Effects of liraglutide on metabolic syndrome in WBN/Kob diabetic fatty rats supplemented with a high-fat diet.

作者信息

Kaji Noriyuki, Takagi Yoshiichi, Matsuda Satomi, Takahashi Anna, Fujio Sakurako, Asai Fumitoshi

机构信息

Laboratory of Veterinary Pharmacology School of Veterinary Medicine Azabu University Kanagawa Japan.

出版信息

Animal Model Exp Med. 2020 Mar 16;3(1):62-68. doi: 10.1002/ame2.12106. eCollection 2020 Mar.

DOI:10.1002/ame2.12106
PMID:32318661
原文链接:https://pmc.ncbi.nlm.nih.gov/articles/PMC7167233/
Abstract

BACKGROUND

Liraglutide, a GLP-1 receptor agonist, has recently been used to treat metabolic syndrome (MS) because of its anti-diabetic and anti-obesity effects.
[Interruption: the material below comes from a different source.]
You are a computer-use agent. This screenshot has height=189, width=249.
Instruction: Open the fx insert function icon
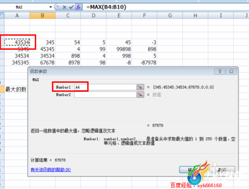click(79, 7)
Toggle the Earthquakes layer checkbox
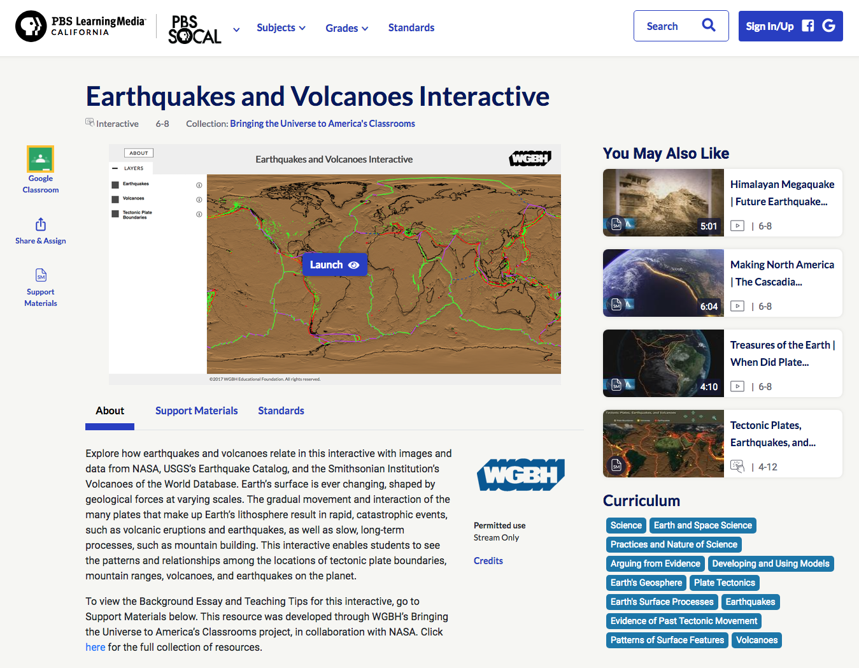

We have previously shown that Wistar Bonn Kobori diabetic and fatty (WBN/Kob-Lepr , WBKDF) rats fed a high-fat diet (HFD) developed MS including marked obesity, hyperglycemia, and dyslipidemia. To obtain further information on WBKDF-HFD rats as a severe MS model, we performed a pharmacological investigation into the anti-MS effects of liraglutide in this model.

METHODS

Seven-week-old male WBKDF-HFD rats were allocated to three groups (N = 8 in each group): a vehicle group, a low-dose liraglutide group, and a high-dose liraglutide group. They received subcutaneous injections of either saline or liraglutide at doses of 75 or 300 μg/kg body weight once daily for 4 weeks.

RESULTS

Results showed that liraglutide treatment reduced body weight gain and food intake in a dose-dependent manner. The marked hyperglycemia and the glucose tolerance were also significantly ameliorated in the liraglutide-treated groups. Moreover, liraglutide also reduced the plasma triglyceride concentration and liver fat accumulation.

CONCLUSIONS

The present study demonstrated that liraglutide could significantly alleviate MS in WBKDF-HFD rats, and the reaction to liraglutide is similar to human patients with MS. WBKDF-HFD rats are therefore considered to be a useful model for research on severe human MS.

摘要

背景

利拉鲁肽是一种胰高血糖素样肽-1(GLP-1)受体激动剂,因其具有抗糖尿病和抗肥胖作用,近来被用于治疗代谢综合征(MS)。我们之前已经表明,喂食高脂饮食(HFD)的威斯塔·波恩·小堀糖尿病和肥胖(Wistar Bonn Kobori diabetic and fatty,WBKDF)大鼠会发展出包括明显肥胖、高血糖和血脂异常在内的代谢综合征。为了获取关于WBKDF-HFD大鼠作为严重代谢综合征模型的更多信息,我们对利拉鲁肽在该模型中的抗代谢综合征作用进行了药理学研究。

方法

将7周龄雄性WBKDF-HFD大鼠分为三组(每组N = 8):溶剂对照组、低剂量利拉鲁肽组和高剂量利拉鲁肽组。它们每天接受一次皮下注射生理盐水或剂量为75或300μg/kg体重的利拉鲁肽,持续4周。

结果

结果显示,利拉鲁肽治疗以剂量依赖的方式减少体重增加和食物摄入量。利拉鲁肽治疗组中明显的高血糖和葡萄糖耐量也得到显著改善。此外,利拉鲁肽还降低了血浆甘油三酯浓度和肝脏脂肪堆积。

结论

本研究表明,利拉鲁肽可显著减轻WBKDF-HFD大鼠的代谢综合征,并且其对利拉鲁肽的反应与患有代谢综合征的人类患者相似。因此,WBKDF-HFD大鼠被认为是研究严重人类代谢综合征的有用模型。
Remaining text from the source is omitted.